By way of background, in 2005, legislation was introduced to set up a regime for the taxation of trusts, under which a surcharge rate of land tax is payable by trustees subject to various exclusions. In this regard, any trustee that owned Victorian land on or before 31 December 2005 was required to lodge a Notification of Land Held on Trust Form by 31 March 2006.
Trustees of a discretionary trust were given a “once off” opportunity to nominate a beneficiary of the trust by also lodging a Nomination Form by 30 September 2006. If a Nomination Form was received within the required timeframe, the trustee was assessed at the general rate of land tax. Failure to notify the Commissioner by the required date would result in the surcharge rate of land tax being imposed on the trustee.

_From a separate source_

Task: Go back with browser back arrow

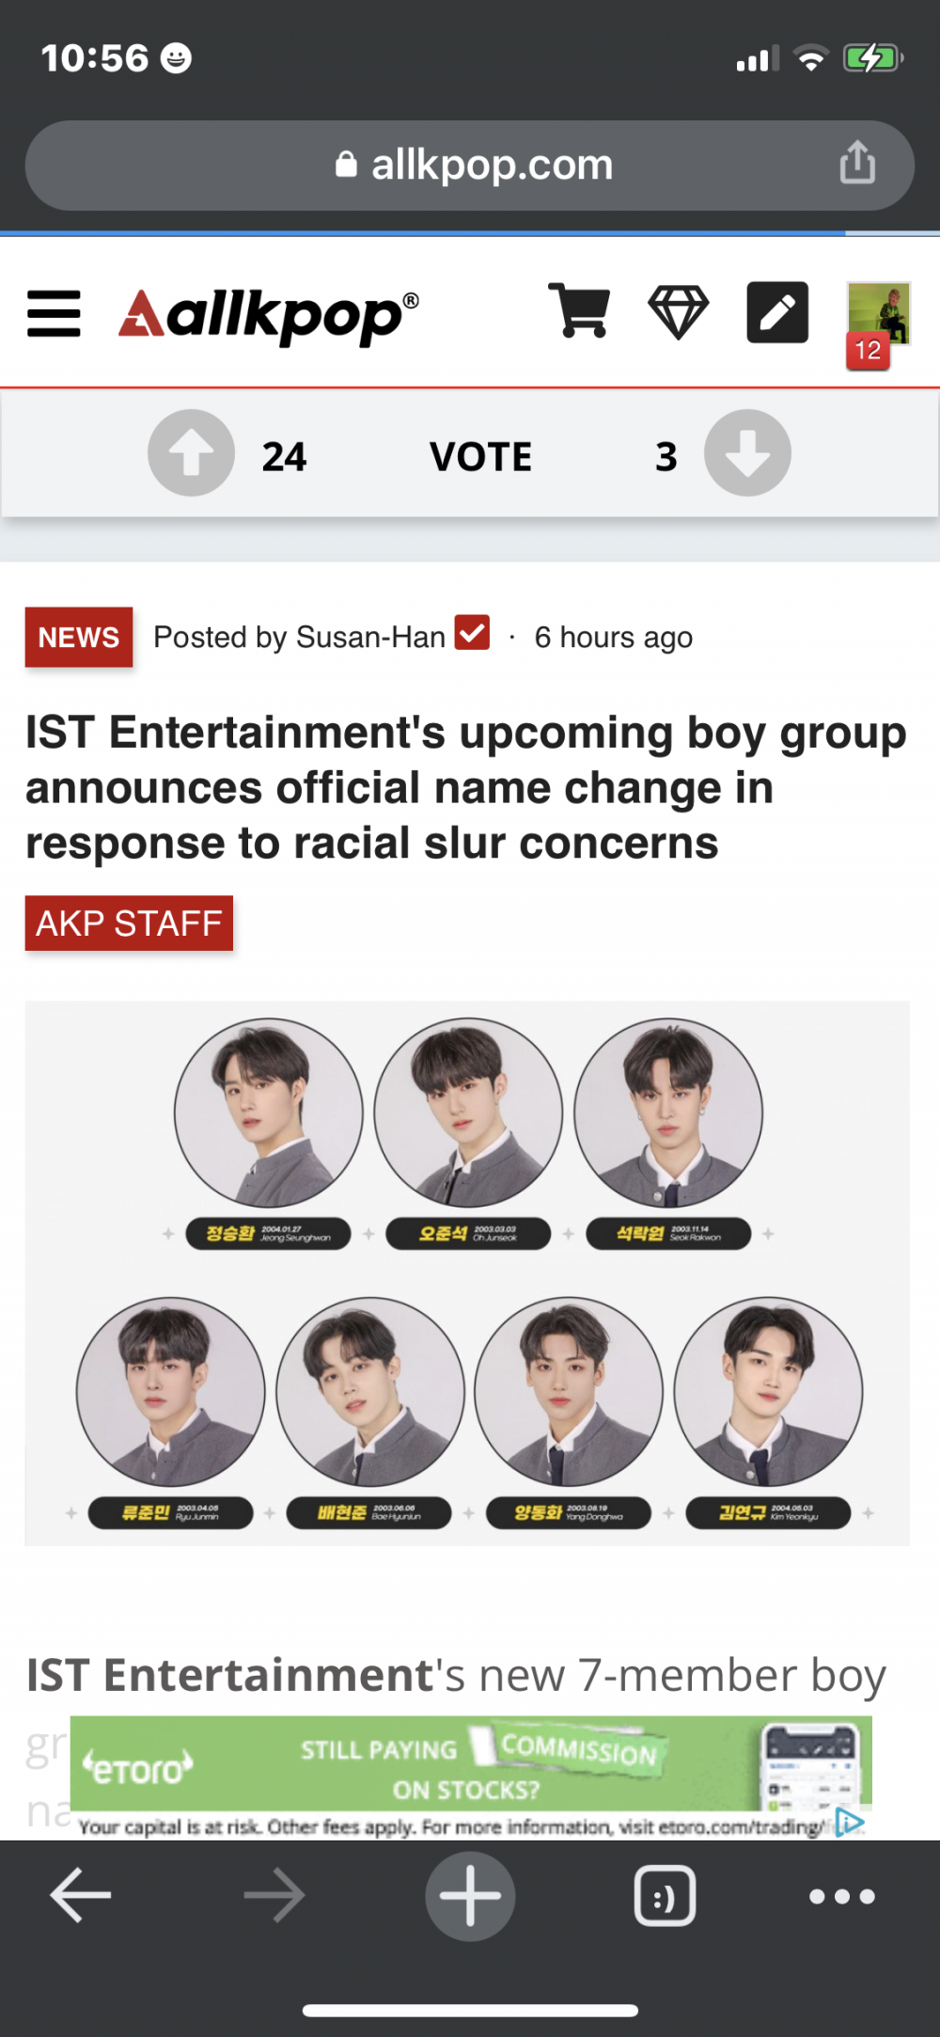Action: tap(81, 1895)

Polux Pty Ltd as trustee for Iatrou Business Trust No 2 (Taxpayer) acquired Victorian land in a discretionary trust in 2002 and objected to the Commissioner charging land tax at the surcharge rate for the 2007 – 2017 land tax years. The Taxpayer successfully lodged its Notification of Land Held on Trust Form by facsimile prior to 31 March 2006. The question in this proceeding is whether the Taxpayer had lodged a Nomination Form prior to 30 September 2006, in order to be assessed at the general rate of land tax.
The Taxpayer ‘maintained that he remembered posting’ it to the Commissioner prior to 30 September 2006, although the Commissioner advised that he did not receive the Nomination Form.
According to section 110 of the TAA, the onus of proof is on the Taxpayer to satisfy that the form was lodged correctly. VCAT did not accept the Taxpayer’s representations regarding the submission of forms, due to the inconsistencies in the Taxpayer’s version of events. For example, the Taxpayer produced a copy of the completed Nomination Form that appeared to be signed and dated on 23 September 2006 whereas, according to the SRO:
- the version of that Nomination Form purportedly executed by the Taxpayer on 23 September 2006 was not the version of the form available at that date (it was a version that only became available in 2007) and
- there was a client reference number on that Nomination Form which was not given to the Taxpayer until 29 June 2007.
Further, according to the SRO, other than the Taxpayer’s Statutory Declaration, there was no contemporaneous evidence to show that the Nomination Form had been lodged and provided.
In particular, the SRO had advised the Taxpayer by letter dated 26 June 2007 that no Nomination Form had been received and the Taxpayer had taken no corrective action.
Taking all of the background facts into account, Senior Member Robert Davis of VCAT did not accept the evidence of the Taxpayer and confirmed the Commissioner’s decision in respect of the assessment.